Objective 1: Transcribe the passage on solder wick from "Now the only" to "of it before.".

— Start of Page —

Only once in my early years of jewelery making did I wish for a
solder wick, way back when I was learning the evils of extra-easy
silver solder when used inappropriately. That is the solder would
flow onto surrounding surfaces and refuse to fill the joint, and I
tried to remedy it by adding more solder thus ending up with a huge
blob in the wrong place!! A doomed project best started again from
scratch.

Now the only occasion I can think of for using a wick is to remove
lead solder from a gold or silver item, but even then there is risk
of causing the lead to alloy with the gold or silver. There are
better ways that don’t need heat.

Alastair

How does it work and is it used a lot in jewelry making. I've
never heard of it before. 

One of the interesting things about Orchid is that no matter how
much experience you have, now and then something comes up that you
find new. I’ve used solder wick now and then in electronics
desoldering for over 35 years, but must admit that I never got in the
habit of using it for hard solders like silver or gold solders.

— End of Page —
— Start of Data —

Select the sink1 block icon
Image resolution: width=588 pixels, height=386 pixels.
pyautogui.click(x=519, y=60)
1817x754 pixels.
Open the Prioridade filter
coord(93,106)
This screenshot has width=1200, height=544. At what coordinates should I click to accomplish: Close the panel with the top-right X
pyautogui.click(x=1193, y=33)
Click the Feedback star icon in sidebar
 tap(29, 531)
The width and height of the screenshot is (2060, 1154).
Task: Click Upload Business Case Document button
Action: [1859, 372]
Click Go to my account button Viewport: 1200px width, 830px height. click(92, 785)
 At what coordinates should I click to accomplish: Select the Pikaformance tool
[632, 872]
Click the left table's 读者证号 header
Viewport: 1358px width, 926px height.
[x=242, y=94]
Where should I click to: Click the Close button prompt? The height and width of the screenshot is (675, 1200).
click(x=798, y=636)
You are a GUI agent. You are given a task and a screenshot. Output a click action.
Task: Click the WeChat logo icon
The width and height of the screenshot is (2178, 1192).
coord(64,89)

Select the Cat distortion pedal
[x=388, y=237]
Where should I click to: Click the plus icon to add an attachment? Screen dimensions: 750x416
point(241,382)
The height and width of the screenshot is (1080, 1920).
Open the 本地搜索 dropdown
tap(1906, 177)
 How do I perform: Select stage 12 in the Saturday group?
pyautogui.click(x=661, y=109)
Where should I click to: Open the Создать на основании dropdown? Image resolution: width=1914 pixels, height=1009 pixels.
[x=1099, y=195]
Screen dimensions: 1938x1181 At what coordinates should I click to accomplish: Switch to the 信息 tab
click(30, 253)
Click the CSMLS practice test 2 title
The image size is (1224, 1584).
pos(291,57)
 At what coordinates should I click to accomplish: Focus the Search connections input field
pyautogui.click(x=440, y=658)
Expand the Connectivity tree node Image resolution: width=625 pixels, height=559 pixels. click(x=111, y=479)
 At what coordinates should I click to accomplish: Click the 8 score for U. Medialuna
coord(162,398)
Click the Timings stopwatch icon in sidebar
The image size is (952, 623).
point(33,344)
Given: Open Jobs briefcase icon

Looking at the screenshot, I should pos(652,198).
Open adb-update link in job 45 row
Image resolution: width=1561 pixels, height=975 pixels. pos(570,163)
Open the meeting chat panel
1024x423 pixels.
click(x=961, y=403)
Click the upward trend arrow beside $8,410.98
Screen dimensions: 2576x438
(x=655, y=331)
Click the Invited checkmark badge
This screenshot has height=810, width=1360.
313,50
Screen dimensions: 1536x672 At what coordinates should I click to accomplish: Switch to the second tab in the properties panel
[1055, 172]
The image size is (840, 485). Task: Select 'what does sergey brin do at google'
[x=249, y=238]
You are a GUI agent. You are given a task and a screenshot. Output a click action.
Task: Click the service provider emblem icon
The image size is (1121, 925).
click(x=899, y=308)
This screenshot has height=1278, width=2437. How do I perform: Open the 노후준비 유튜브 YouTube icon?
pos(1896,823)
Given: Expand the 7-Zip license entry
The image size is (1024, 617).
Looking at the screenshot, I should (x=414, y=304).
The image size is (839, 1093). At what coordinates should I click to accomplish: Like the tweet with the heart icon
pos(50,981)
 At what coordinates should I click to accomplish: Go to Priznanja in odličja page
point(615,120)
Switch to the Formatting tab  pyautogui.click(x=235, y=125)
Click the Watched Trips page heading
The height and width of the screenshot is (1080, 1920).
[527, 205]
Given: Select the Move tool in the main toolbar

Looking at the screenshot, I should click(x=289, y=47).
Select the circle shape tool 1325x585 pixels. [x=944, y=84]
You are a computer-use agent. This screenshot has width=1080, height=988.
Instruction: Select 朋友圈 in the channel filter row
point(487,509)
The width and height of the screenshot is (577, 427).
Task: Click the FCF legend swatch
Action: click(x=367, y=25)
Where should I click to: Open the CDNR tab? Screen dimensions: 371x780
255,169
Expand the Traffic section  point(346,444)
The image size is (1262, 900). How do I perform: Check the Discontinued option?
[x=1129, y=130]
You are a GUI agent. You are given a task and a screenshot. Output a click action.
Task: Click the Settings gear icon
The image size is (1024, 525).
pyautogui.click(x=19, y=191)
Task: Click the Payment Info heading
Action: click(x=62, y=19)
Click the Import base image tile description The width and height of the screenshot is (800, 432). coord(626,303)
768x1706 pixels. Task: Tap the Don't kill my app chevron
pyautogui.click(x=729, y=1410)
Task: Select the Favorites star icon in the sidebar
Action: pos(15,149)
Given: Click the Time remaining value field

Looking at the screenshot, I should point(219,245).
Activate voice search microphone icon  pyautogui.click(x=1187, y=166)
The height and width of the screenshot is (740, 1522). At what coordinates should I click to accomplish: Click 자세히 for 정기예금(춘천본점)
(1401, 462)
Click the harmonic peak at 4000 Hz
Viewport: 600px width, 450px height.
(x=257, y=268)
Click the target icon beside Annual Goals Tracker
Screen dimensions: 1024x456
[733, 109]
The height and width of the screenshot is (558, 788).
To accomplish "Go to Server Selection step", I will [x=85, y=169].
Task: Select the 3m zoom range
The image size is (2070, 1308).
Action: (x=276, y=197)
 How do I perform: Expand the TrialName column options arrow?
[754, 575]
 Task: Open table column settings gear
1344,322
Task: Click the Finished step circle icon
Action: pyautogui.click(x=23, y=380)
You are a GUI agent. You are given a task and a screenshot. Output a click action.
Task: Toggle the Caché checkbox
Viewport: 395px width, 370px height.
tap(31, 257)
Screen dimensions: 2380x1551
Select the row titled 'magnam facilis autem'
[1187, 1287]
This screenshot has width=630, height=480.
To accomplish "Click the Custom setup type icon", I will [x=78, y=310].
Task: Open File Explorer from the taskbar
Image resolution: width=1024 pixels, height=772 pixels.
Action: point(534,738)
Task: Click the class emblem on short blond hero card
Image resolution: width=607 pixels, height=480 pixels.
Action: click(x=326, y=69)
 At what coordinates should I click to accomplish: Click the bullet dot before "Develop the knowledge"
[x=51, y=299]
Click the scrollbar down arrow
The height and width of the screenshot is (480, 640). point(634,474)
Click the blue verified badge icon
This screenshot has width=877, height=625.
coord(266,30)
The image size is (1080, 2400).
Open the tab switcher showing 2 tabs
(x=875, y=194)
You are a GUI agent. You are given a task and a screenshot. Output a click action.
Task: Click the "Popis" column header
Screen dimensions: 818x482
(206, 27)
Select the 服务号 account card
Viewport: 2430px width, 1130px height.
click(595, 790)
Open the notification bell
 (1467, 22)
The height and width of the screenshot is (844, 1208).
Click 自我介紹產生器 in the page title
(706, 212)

— End of Data —

Objective 2: Reproduce the entries from the line containing "The image size is (1080, 2400)." through the end of the entries, including every request. Multiply each coordinate in the answers by 0.7 and round it to a whole number, with halves rounding up.

Full response 1:
Now the only occasion I can think of for using a wick is to remove
lead solder from a gold or silver item, but even then there is risk
of causing the lead to alloy with the gold or silver. There are
better ways that don’t need heat.

Alastair

How does it work and is it used a lot in jewelry making. I've
never heard of it before.

Full response 2:
The image size is (1080, 2400).
Open the tab switcher showing 2 tabs
(x=613, y=136)
You are a GUI agent. You are given a task and a screenshot. Output a click action.
Task: Click the "Popis" column header
Screen dimensions: 818x482
(144, 19)
Select the 服务号 account card
Viewport: 2430px width, 1130px height.
click(417, 553)
Open the notification bell
 (1027, 15)
The height and width of the screenshot is (844, 1208).
Click 自我介紹產生器 in the page title
(494, 148)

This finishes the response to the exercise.